Crisi, nelle Marche la ripresa non c’è
Mercato russo in discesa libera
L'aggiornamento congiunturale di Bankitalia fotografa una situazione stagnante nella produzione e un brusco calo per l'export. Imprenditori pessimisti anche sul primo trimestre 2015
I deboli segnali di miglioramento registrati a fine 2013 non hanno mantenuto le promesse nell’anno in corso e la ripresa economica nelle Marche ancora non si vede. Produzione industriale stagnante, export che rallenta anche per il brusco calo del mercato russo, costruzioni edili ancora a picco, un credito non più in caduta libera ma sempre molto debole: è un quadro di stagnazione quello economico regionale che induce gli imprenditori a prevedere anche un primo trimestre 2015 “in rosso” per ordini e investimenti. I dati emergono dall’aggiornamento congiunturale redatto dalla Banca d’Italia.

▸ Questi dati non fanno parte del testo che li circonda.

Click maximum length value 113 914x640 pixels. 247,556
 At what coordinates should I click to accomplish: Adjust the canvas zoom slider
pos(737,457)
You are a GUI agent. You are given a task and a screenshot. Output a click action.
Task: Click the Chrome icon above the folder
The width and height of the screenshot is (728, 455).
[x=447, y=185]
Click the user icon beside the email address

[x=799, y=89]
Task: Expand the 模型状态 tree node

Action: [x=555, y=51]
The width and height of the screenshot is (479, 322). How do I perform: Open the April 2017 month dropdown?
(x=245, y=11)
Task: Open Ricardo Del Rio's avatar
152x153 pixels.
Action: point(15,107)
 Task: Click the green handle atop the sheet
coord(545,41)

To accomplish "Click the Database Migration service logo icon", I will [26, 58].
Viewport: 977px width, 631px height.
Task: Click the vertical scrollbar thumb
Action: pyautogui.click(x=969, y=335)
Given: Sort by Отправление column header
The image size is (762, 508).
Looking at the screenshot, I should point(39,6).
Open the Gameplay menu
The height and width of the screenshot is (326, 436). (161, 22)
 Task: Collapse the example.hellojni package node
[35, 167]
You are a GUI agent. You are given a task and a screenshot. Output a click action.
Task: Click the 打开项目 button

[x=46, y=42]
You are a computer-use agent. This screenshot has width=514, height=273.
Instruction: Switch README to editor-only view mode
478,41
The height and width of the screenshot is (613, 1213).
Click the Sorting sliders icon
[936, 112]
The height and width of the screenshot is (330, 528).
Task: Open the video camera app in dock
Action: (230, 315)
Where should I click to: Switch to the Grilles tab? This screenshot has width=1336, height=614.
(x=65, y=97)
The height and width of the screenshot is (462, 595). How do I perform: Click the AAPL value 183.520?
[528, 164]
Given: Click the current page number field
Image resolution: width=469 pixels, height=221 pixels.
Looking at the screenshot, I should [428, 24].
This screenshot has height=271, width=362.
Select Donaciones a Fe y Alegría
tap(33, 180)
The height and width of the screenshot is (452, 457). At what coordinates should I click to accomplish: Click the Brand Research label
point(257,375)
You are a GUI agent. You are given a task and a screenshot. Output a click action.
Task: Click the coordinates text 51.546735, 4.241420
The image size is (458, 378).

In base al sondaggio su un campione di 300 aziende, condotto a inizio autunno, nei primi nove mesi dell’anno l’attività industriale è risultata stazionaria e, nei mesi estivi, il quadro congiunturale si è ancora deteriorato. Le attese degli imprenditori per i prossimi mesi non prefigurano un miglioramento, anche se la dispersione dei giudizi è elevata: una parte delle aziende, specie quelle di maggiore dimensione, segnala una crescita del fatturato. Tra i settori, le difficoltà restano più accentuate per l’edilizia: nel primo semestre di quest’anno, il calo degli scambi immobiliari, in atto ormai da 7 anni, secondo l’indagine di Banca d’Italia si è interrotto.
La produzione dell’edilizia si è però ancora fortemente ridotta, condizionata dal consistente volume di abitazioni invendute e dalla debolezza degli investimenti delle imprese anche se il volume di acquisti sulle case si è stabilizzato. Dall’indagine emerge anche che la domanda estera, pur rimanendo più sostenuta di quella interna, si è affievolita: la dinamica è stata fortemente influenzata dal comparto farmaceutico e da quello petrolifero; al netto di questi settori, infatti, le esportazioni sono risultate stazionarie. Sono calate le vendite dei principali comparti di specializzazione delle Marche, quali elettrodomestici, mobili e calzature, che risentono soprattutto delle difficoltà sui mercati dell’Europa centro orientale. Ad abbattere di un punto percentuale l’export regionale c’è la battuta d’arresto del mercato russo (-14,1%; -25,7% per calzature) indebolito da svalutazione del rublo e tensioni geo-politiche.